I’ve been banging my head against this problem for months now, and maybe I just don’t know the magic words to search for, but Google hasn’t been useful. I’ve found all sorts of ways to optimize queries and find and reduce resource locks so that a locked table or row doesn’t hold up transactions waiting on that resource, but I haven’t found anything discussing the problem I am having. So, if I am simply looking in the wrong place, help in refining my search would also be a suitable answer here (such as, as I mostly expect, this is a duplicate question of another I couldn’t find due to using the wrong search terms).
Anyway, my problem is this: if I have a long running transaction running in one database (completely contained within that database), the whole server freezes up. Queries in other databases are blocked until the first query finishes – which could be minutes. Even the simplest queries, like the TOP X of a table, or right clicking a table/database in SSMS and waiting for a context menu. I can’t even get the Activity Monitor to work while it is frozen.
And there is nothing particularly special about the query that is blocking everything. It isn’t a specific query, but pretty much any long running query, usually SELECT queries (as this is supposed to be a data warehouse). One or two joins, 3 or 4 WHERE clauses, an ORDER BY – it is usually only long running because it is iterating over a lot of rows. Not using transactions, no triggers defined, etc. The query is often, but not always, a view, if that makes a difference.
I can’t rule out that the SELECT query might be consuming resources in one or more system databases (tempdb) and that this shared resource is responsible for the system wide blocking, but the system is largely set up using defaults, so it seems like poor design if a relatively simple SELECT query could monopolize system databases by default, and I have trouble visualizing how an SSMS context menu TOP 10 query against a single table could depend on tempdb. This question seems partly relevant, but we have plenty of RAM and the resources used by the queries are completely contained in their respective databases (the query might join across databases, but the two databases used by the query are unrelated to the third database used by the blocked query), so only option 3 seems likely, but I don’t know either how to check that or how to correct it if it turns out to be the case. The databases are stored on a SAN over a fiber channel connection, with partitions for each of the following: system DBs, user DBs, logs, and the OS on its own local disk. Tempdb is broken across 8 files (on the same partition) to provide some parallelism. Most other settings are stock.
Load on the server is also rather light – most processing is done during off hours and so when these queries are run they are often the only ones being run, except of course when they aren’t and we have this problem, but even in this case there are usually only two or three queries running simultaneously.
My question is: considering the above, what can I do to allow SQL Server to perform some sort of time slicing so that other queries can run simultaneously with the currently blocking query? I understand that they might suffer some impact as they will be sharing compute cycles, but a half second query to get the TOP 10 rows in a table shouldn’t have to wait 10 minutes for a longer running query to complete.

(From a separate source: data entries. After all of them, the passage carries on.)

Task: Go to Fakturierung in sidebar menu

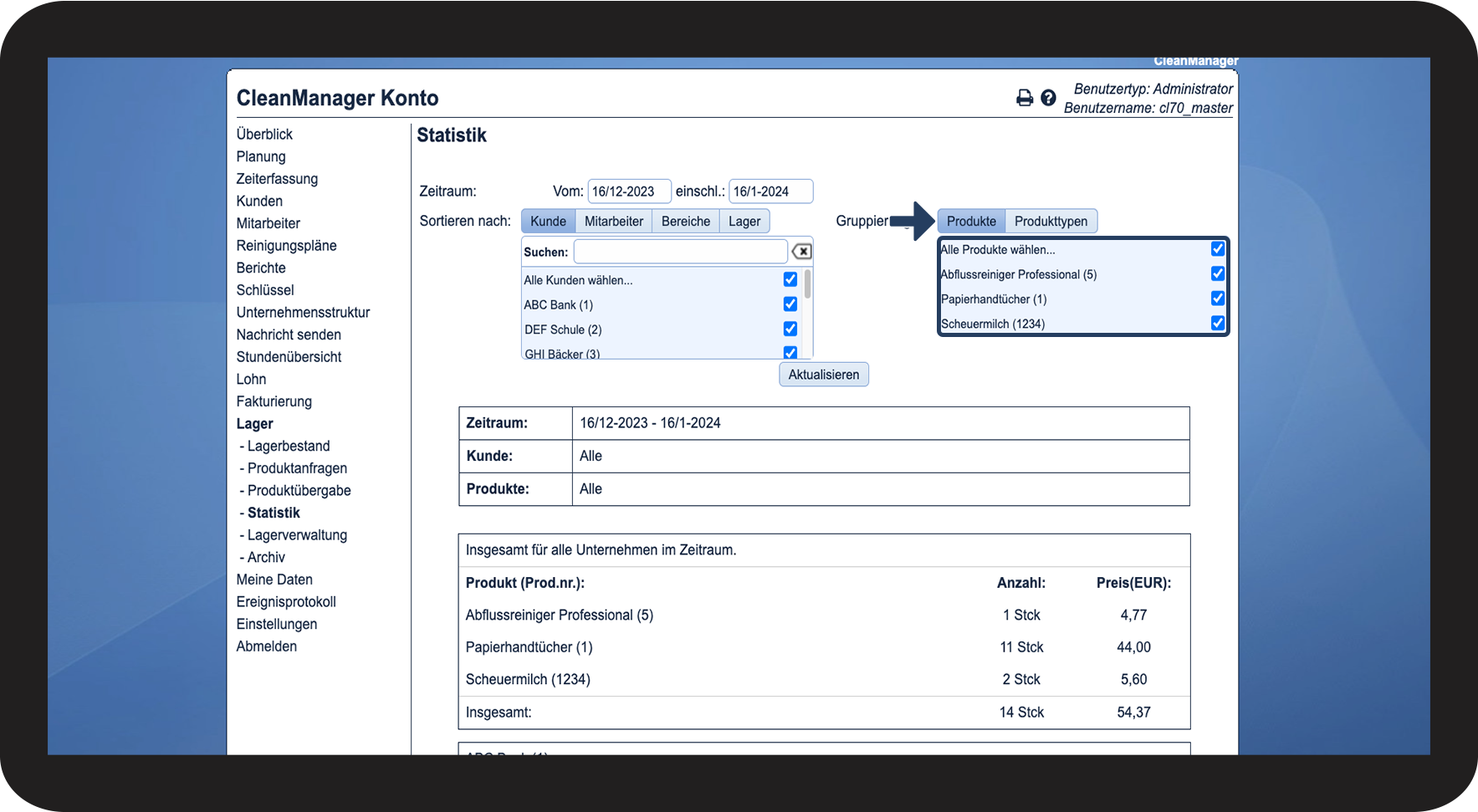Action: tap(274, 401)
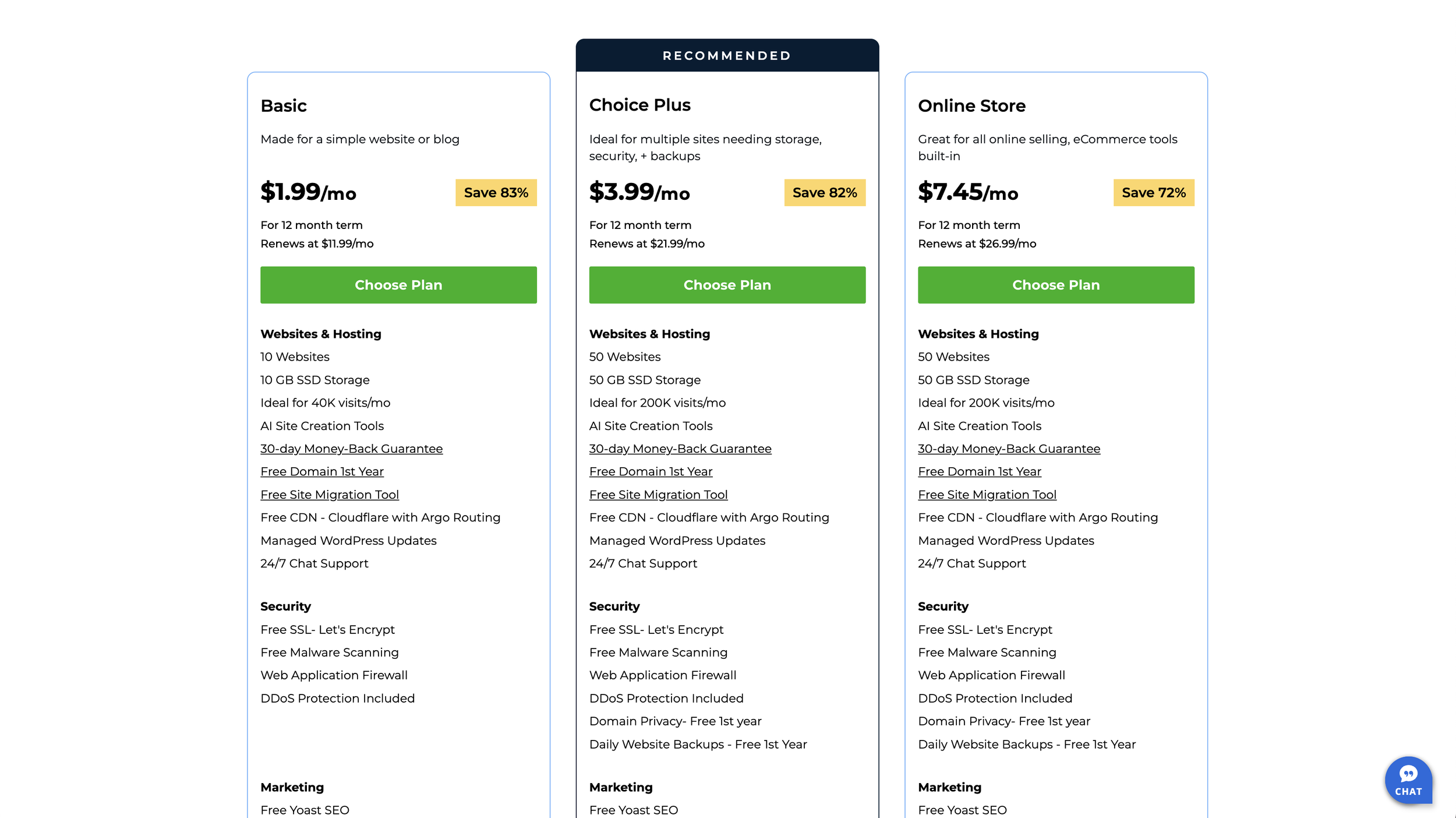Image resolution: width=1456 pixels, height=818 pixels.
Task: Open Online Store 30-day Money-Back Guarantee link
Action: pos(1009,449)
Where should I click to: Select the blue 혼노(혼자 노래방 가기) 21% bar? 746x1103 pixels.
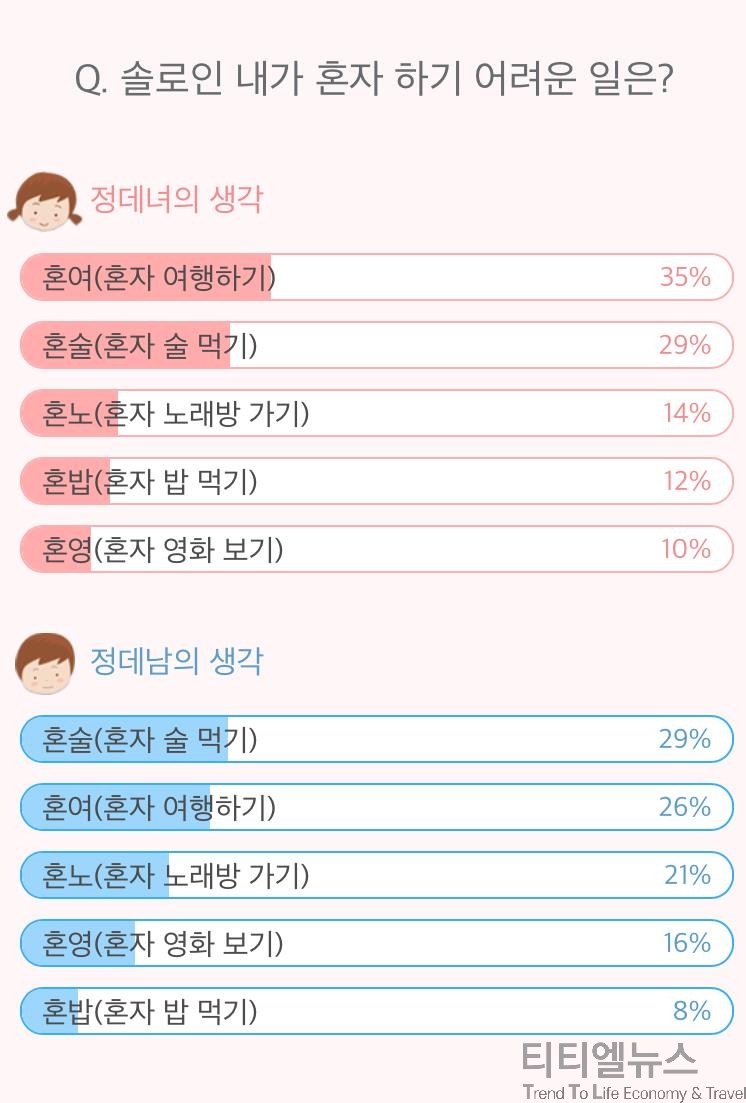tap(377, 875)
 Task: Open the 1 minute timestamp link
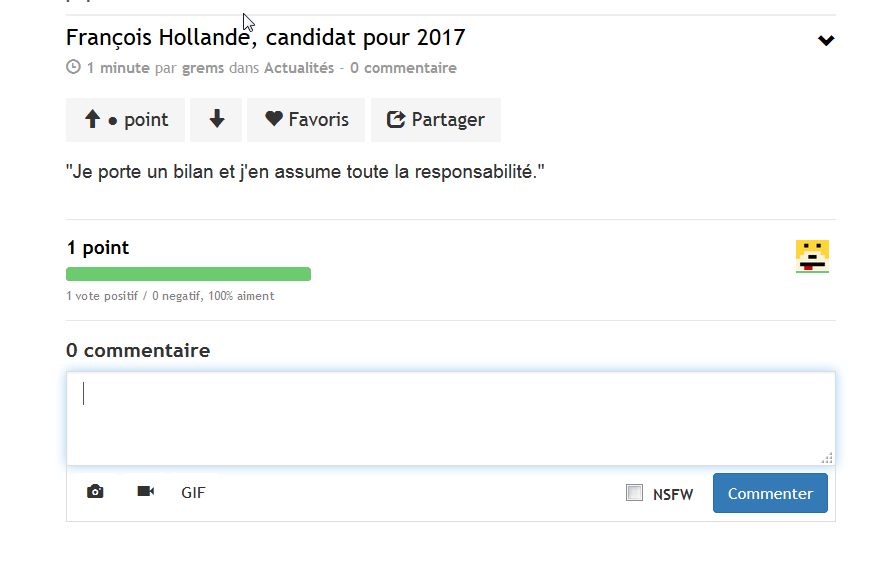118,68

Let me know if there is some specific information that you may need to provide an answer (assuming, again, that this isn’t already answered under a different set of query terms). I am not looking for query or index optimization advice as again, I have considered such advice already, and many times the queries are ad hoc or generated by a query tool (Ppwer BI) and so I have little or no control over their optimization. I suspect that the solution lies in server configuration, possibly settings or even arrangement of the file structure.